Ex-Economy Minister Hayashi Says DPJ Lacks Plan to Rein in Debt
Former Japanese Economy Minister Yoshimasa Hayashi slammed the government’s fiscal policy, saying it’s not doing enough to contain the world’s largest public debt.
“It’s common sense” to set a fiscal target, Hayashi, 49, a lawmaker at the Liberal Democratic Party which was in power for almost all the period that the nation’s debt rose, said in an interview in Tokyo on Jan. 29. “It’s like smoking while driving a gasoline truck, so it’s a bit scary.”
The national debt is approaching 200 percent of gross domestic product as spending swells and tax revenue declines. The country’s credit rating outlook was lowered by Standard and Poor’s last week on concern the Democratic Party of Japan-led government lacks a plan to rein in the debt load.
“I’m wondering whether the government is appropriately managing the economic and fiscal policies,” Hayashi said. “If the DPJ carries out the spending increase it has pledged in its manifesto, what’s going to happen to Japan’s fiscal condition? I’m worried about whether it will hit 10-year bond yields.”
Yields on Japan’s benchmark 10-year bonds were at 1.325 percent at 10:41 a.m. in Tokyo, little changed from when the DPJ ousted the LDP in August last year.

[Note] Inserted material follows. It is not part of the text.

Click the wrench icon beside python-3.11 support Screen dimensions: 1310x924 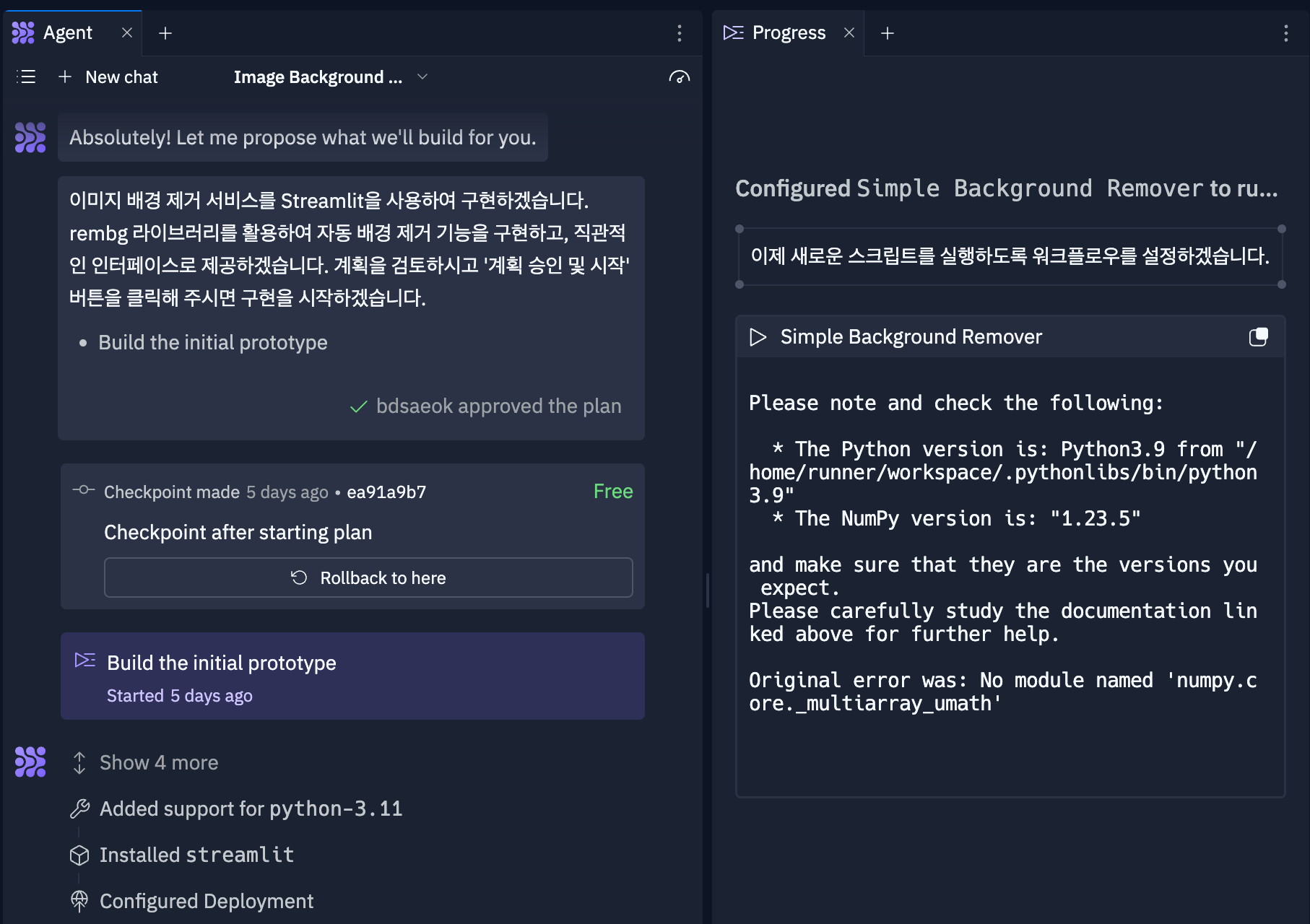click(81, 808)
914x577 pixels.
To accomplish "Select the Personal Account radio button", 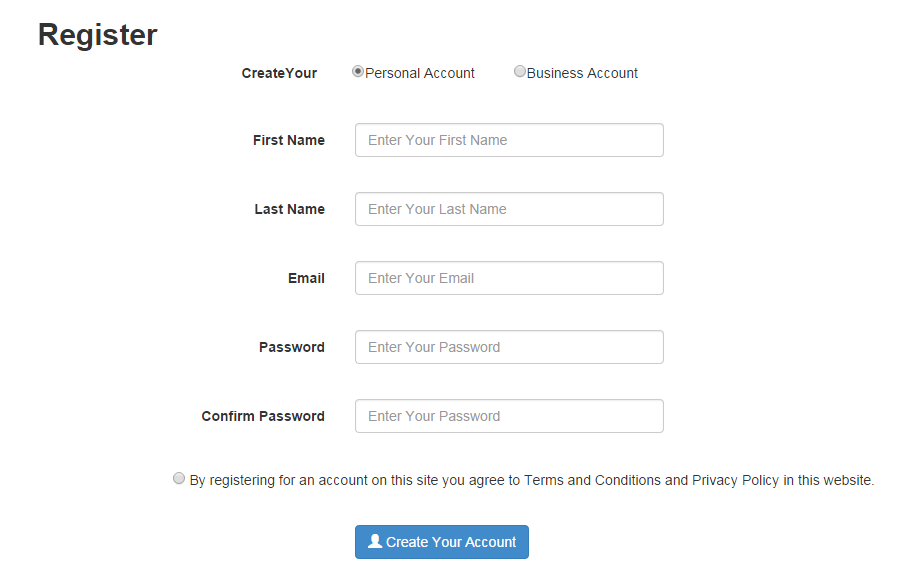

Prime Minister Yukio Hatoyama’s party came to power for the first time promising to support households through initiatives such as child care allowances and free high school tuition.
Record Budget
Parliament has begun debating Hatoyama’s record 92.3 trillion yen ($1 trillion) budget for the year starting April 1. Finance Minister Naoto Kan said the government will need to find an extra 6 trillion yen to fund social welfare spending in the following fiscal year, the Nikkei newspaper reported today, citing an interview.
S&P’s move last week is “an early warning” for the government’s debt management, Hayashi said. The credit-rating company lowered the outlook on Japan’s AA sovereign credit rating to “negative.”
The LDP had set a target to balance the budget, only to abandon it last year after then Prime Minister Taro Aso released three stimulus packages totaling 25 trillion yen amid the country’s worst postwar recession. Hayashi held the economy portfolio for two months until the LDP was ousted for only the second time in half a century.
National Strategy Minister Yoshito Sengoku last week said the government needs to consider S&P’s warning as a “wake-up call.” Kan said it’s “extremely important to maintain fiscal discipline.” The two ministers are working to formulate a mid- term fiscal strategy by June.
‘Significant Blow’
Hayashi said Japan’s debt may soon exceed the value of the nation’s net household assets, and that will be a “significant blow” for the country’s fiscal sustainability. The remarks echoed comments made by former Finance Minister Kaoru Yosano last month.
Yosano, who was in Aso’s Cabinet with Hayashi, said Japan is facing an “uncontrollable rise” in bond yields as the difference between the public debt and net household savings narrows. The DPJ “doesn’t have a sense of crisis about this,” Yosano said in an interview.
Households held 1,065 trillion yen in financial assets after subtracting their liabilities, Bank of Japan figures show. The national debt will probably swell to 973 trillion yen by March 2011, according to the Finance Ministry.
Hayashi is a graduate of the University of Tokyo, and studied at Harvard University’s John F. Kennedy School of Government.
He said the Bank of Japan should go back to the type of quantitative easing it adopted for five years until 2006 should deflation deepen in the first half of this year. Under that policy, the central bank kept the banking system awash with cash by increasing the amount of funds available to lenders. Hayashi said the measure was “somewhat effective.”
Hayashi also said the government’s declaration of deflation in November was “too early” and worsened consumer sentiment, which slumped to a six-month low in December.